The PartisanWith a title like The Partisan, we should know what to expect.  John Jenkins’s biography on the late Chief Justice loses no chance to paint him in the worst possible light.  Rehnquist is a nihilist, dogmatic, cold, distant, a racist, not a hard worker, and dangerously bound to a desiccated judicial philosophy, unless its results would contradict his desired policy objectives, in which case any legal theory will do.

This gives the flavor, taken almost at random:  “Rehnquist’s judicial philosophy was nihilistic to its core, disrespectful of precedent and dismissive of social, economic, and political institutions that did not comport with his black-and-white view of the world.”  Jenkins also mysteriously knows Rehnquist’s mind; he states, for example, that Rehnquist was “elated” that spies Ethel and Julius Rosenberg were going to be executed.
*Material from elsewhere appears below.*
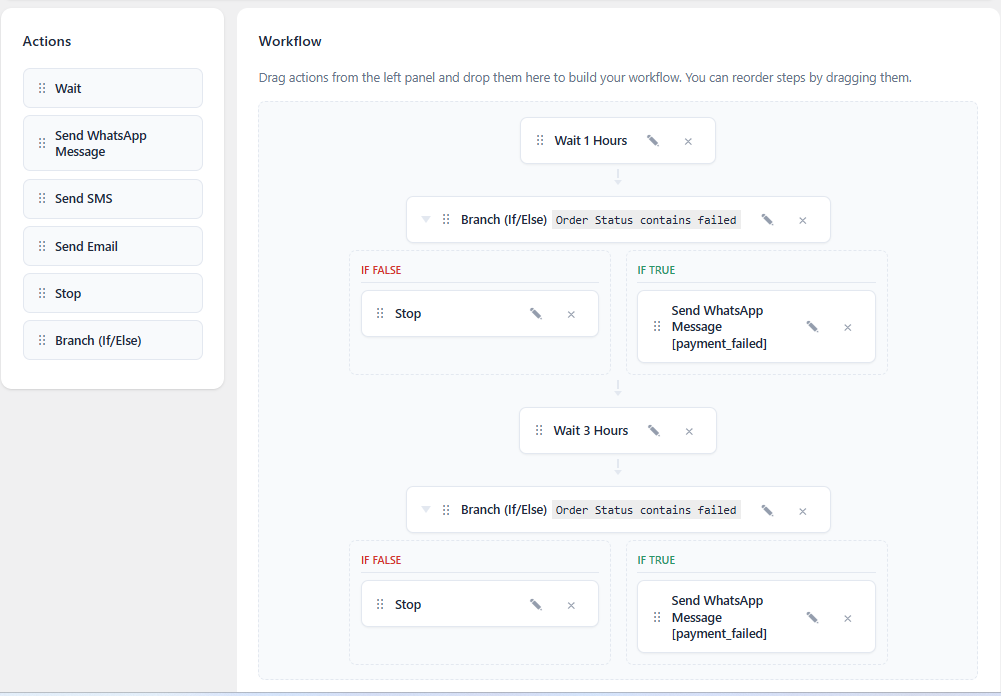1001x696 pixels.
Task: Remove the Wait 3 Hours step
Action: (689, 431)
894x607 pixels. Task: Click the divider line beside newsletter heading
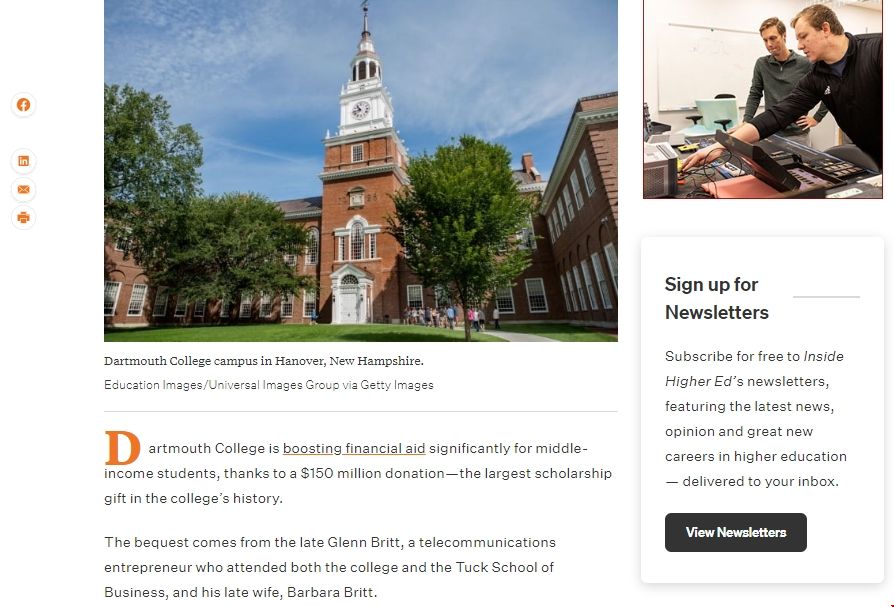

Yet we do not get an explanation of what this nihilistic judicial philosophy means, only that it must be terrible.  Except when it isn’t, as, for example, when Rehnquist – supposedly a justice who disdains the force of precedent – upheld it in the 2000 Dickerson case, which confirmed the constitutionality of Miranda warnings.  Nor does Jenkins explain Rehnquist’s devotion to precedent in 1992’s Planned Parenthood v Casey.  One may agree to disagree with the decision, but Jenkins offers only the barest interpretations of Rehnquist’s votes, and then only to draw the worst possible inferences.  He favored Miranda warnings, of course, because they help put people in jail faster!

Rehnquist is obviously a significant figure in the law.  His legal philosophy – which despite Jenkins’s distortions, comes across as reasonable and coherent, deserves better treatment than this.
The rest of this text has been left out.